= REQUIREMENT A =
Condense the paragraph in the visa thread below that begins "Firstly, you can get a 90 day visa" into a short list that keeps its main facts.
= REQUIREMENT B =
Transcribe the stretch of the visa thread below from "# Visa questions." through "from you lot .".

### TEXT BLOCK ###

# Visa questions. Extensions to regular visitors permit and student visa.



## rasterboy (Jun 28, 2013)

Hi all.

Since few people seem to really know what is going on with the visa rules in this country, I am just throwing out some vague questions and I accept any vague answer or guesswork in return from you lot .

I get a 12 week permit on arrival here (EU citizen) And there is the usual possibility to extend this for another 12 weeks. I probably want to stay in this country for about six months a year, during the next two years. Do you reckon they would allow me to do this without major hassle?

Another option would be student visa, but they do seem to be very vague regarding which schools I am allowed to study at. I guess I could get some computer certifications here, but those are usually the type of studies where one studies at home, and only do the exams in person at the school. I assume this would not be allowed as a foundation for student visa. Do any of you people know of an official list of approved educations that could allow me a student visa?

Thanks


----------



## LegalMan (Dec 26, 2012)

Firstly, you can get a 90 day visa (not 12 weeks, that is 84 days) at the border. So, if you want these 6 months to be in one long stretch, you will need to enter and *immediately* apply for an extension and hope it comes through in the 90 days you are in SA. Running over the border and back the next day is risky and often results in an extension of only 7 more days.

You could also apply for a long-stay visitor's visa of 180 days by proving that you have sufficient funds to support yourself during the stay (R8,500 per month). You may have to prove other things too and some embassies may not grant you this easily - seek professional help.


----------

### GIVEN DATA ###

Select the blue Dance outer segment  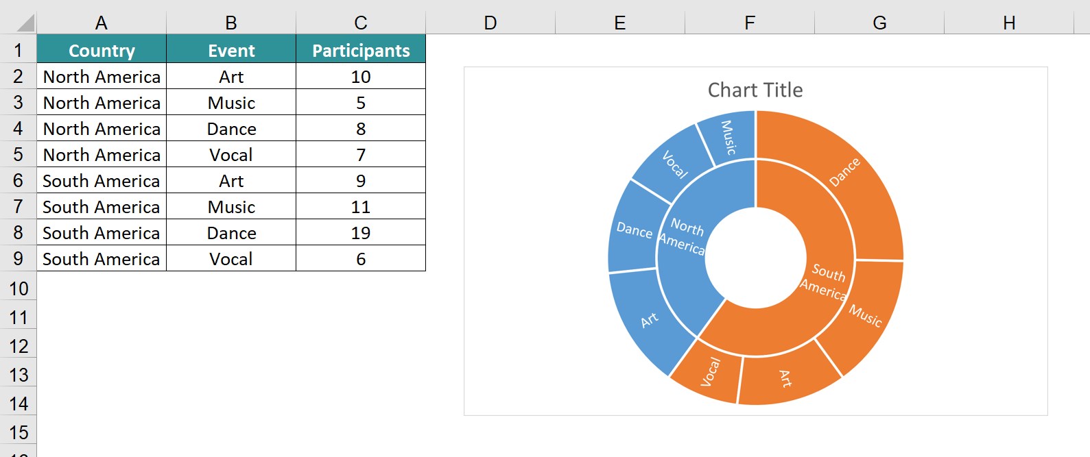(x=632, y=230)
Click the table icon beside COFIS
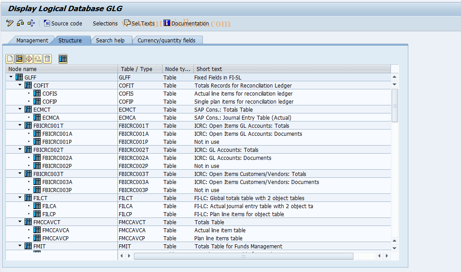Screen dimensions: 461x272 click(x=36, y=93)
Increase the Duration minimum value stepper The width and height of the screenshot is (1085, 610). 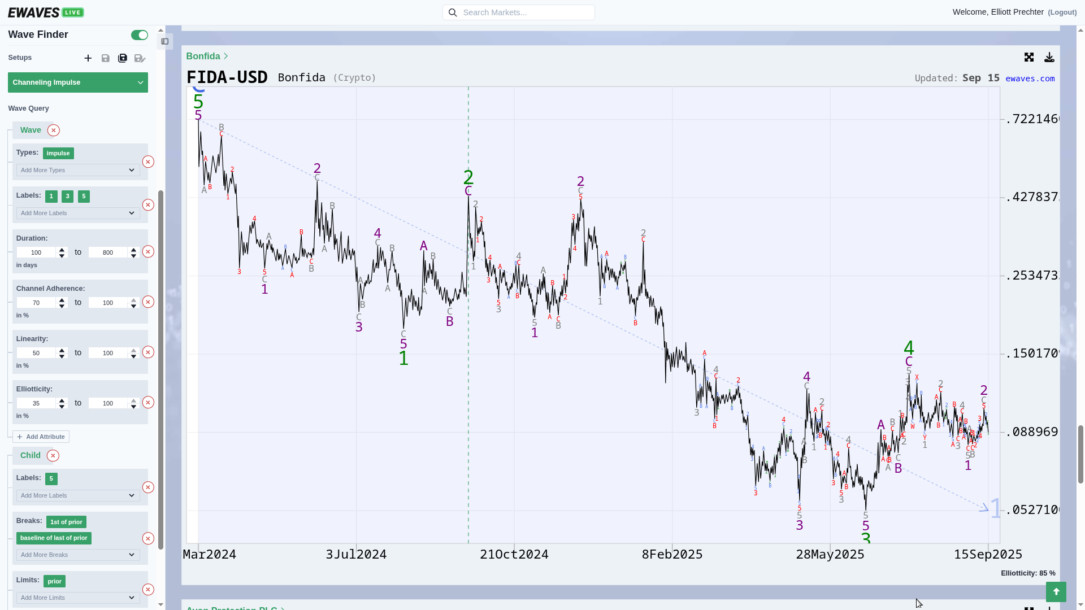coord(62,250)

###

= CORRECT RESPONSE A =
- A 90-day visa (not 12 weeks, which is 84 days) is available at the border.
- To stay six months in one stretch, apply for an extension immediately on entering and hope it comes through within the 90 days in SA.
- Crossing the border and returning the next day is risky and often yields only 7 more days.

= CORRECT RESPONSE B =
# Visa questions. Extensions to regular visitors permit and student visa.



## rasterboy (Jun 28, 2013)

Hi all.

Since few people seem to really know what is going on with the visa rules in this country, I am just throwing out some vague questions and I accept any vague answer or guesswork in return from you lot .